Re: [PATCH rfc] vfio-pci: Allow write combining

[Date Prev][Date Next][Thread Prev][Thread Next][Date Index][Thread Index]

 



On Fri, 2 Aug 2024 08:53:08 -0300
Jason Gunthorpe <jgg@xxxxxxxx> wrote:

> On Thu, Aug 01, 2024 at 12:16:57PM -0600, Alex Williamson wrote:
> > On Thu, 1 Aug 2024 14:53:39 -0300
> > Jason Gunthorpe <jgg@xxxxxxxx> wrote:
> >   
> > > On Thu, Aug 01, 2024 at 11:33:44AM -0600, Alex Williamson wrote:  
> > > > On Thu, 1 Aug 2024 14:13:55 -0300
> > > > Jason Gunthorpe <jgg@xxxxxxxx> wrote:
> > > >     
> > > > > On Thu, Aug 01, 2024 at 10:52:18AM -0600, Alex Williamson wrote:    
> > > > > > > > vfio_region_info.flags in not currently tested for input therefore this
> > > > > > > > proposal could lead to unexpected behavior for a caller that doesn't
> > > > > > > > currently zero this field.  It's intended as an output-only field.        
> > > > > > > 
> > > > > > > Perhaps a REGION_INFO2 then?
> > > > > > > 
> > > > > > > I still think per-request is better than a global flag      
> > > > > > 
> > > > > > I don't understand why we'd need a REGION_INFO2, we already have
> > > > > > support for defining new regions.      
> > > > > 
> > > > > It is not a new region, it is a modified mmap behavior for an existing
> > > > > region.    
> > > > 
> > > > If we're returning a different offset into the vfio device file from
> > > > which to get a WC mapping, what's the difference?     
> > > 
> > > I think it is a pretty big difference.. The offset is just a "mmap
> > > cookie", it doesn't have to be 1:1 with the idea of a region.
> > >   
> > > > A vfio "region" is
> > > > describing a region or range of the vfio device file descriptor.    
> > > 
> > > I'm thinking a region is describing an area of memory that is
> > > available in the VFIO device.
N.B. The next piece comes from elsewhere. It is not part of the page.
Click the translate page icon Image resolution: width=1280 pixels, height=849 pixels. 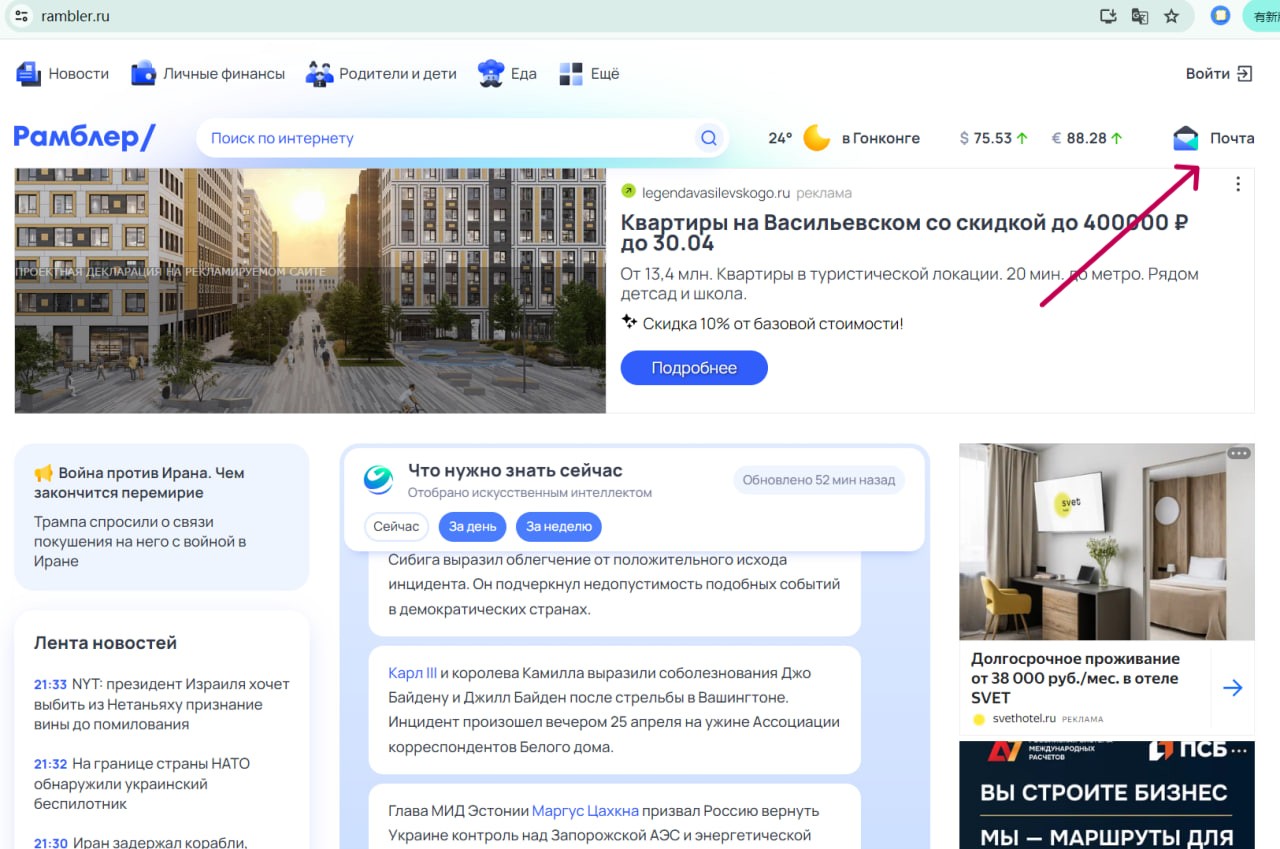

The offset output is just a "mmap
> > > cookie" to tell userspace how to mmap it. Having N mmap cookies for 1
> > > region is OK.  
> > 
> > Is an "mmap cookie" an offset into the vfio device file where mmap'ing
> > that offset results in a WC mapping to a specific device resource?  
> 
> Yes
> 
> > Isn't that just a region that doesn't have an index or supporting
> > infrastructure?  
> 
> No? It is a "mmap cookie" that has the requested mmap-time properties.
> 
> Today the kernel side binds the mmap offset to the index in a computed
> way, but from a API perspective userspace does REGION_INFO and gets
> back an opaque "mmap cookie" that it uses to pass to mmap to get back
> the thing describe by REGION_INFO. Userspace has no idea about any
> structure to the cookie numbers.

REGION_INFO is part of what I'm referring to as infrastructure.
Userspace knows a number of regions, ie. indexes, via DEVICE_INFO and
iterates those regions using REGION_INFO to get the mmap cookie, ie.
file offset.  The ABI is flexible here, the first few region indexes
are static mappings to vfio-pci specific device resources and
additional mappings are described as device specific resources using
the REGION_INFO capability chain.

> > > Which controls what NC/WC the mmap creates when called:
> > > 
> > > +	if (vdev->bar_write_combine[index])
> > > +		vma->vm_page_prot = pgprot_writecombine(vma->vm_page_prot);
> > > +	else
> > > +		vma->vm_page_prot = pgprot_noncached(vma->vm_page_prot);
> > > 
> > > You get the same output from REGION_INFO, same number of regions.  
> > 
> > It was your proposal that introduced REQ_WC, this is Keith's original
> > proposal.  I'm equating a REQ_WC request inventing an "mmap cookie" as
> > effectively the same as bringing a lightweight region into existence
> > because it defines a section of the vfio device file to have specific
> > mmap semantics.  
> 
> Well, again, it is not a region, it is just a record that this mmap
> cookie uses X region with Y mapping flags. The number of regions don't
> change. Critically from a driver perspective the number of regions and
> region indexes wouldn't change.

Why is this critical?  As above, for vfio-pci devices the first few
region indexes are static mappings to specific PCI resources and
additional resources beyond VFIO_PCI_NUM_REGIONS are device specific
and described by a region type in the capability chain.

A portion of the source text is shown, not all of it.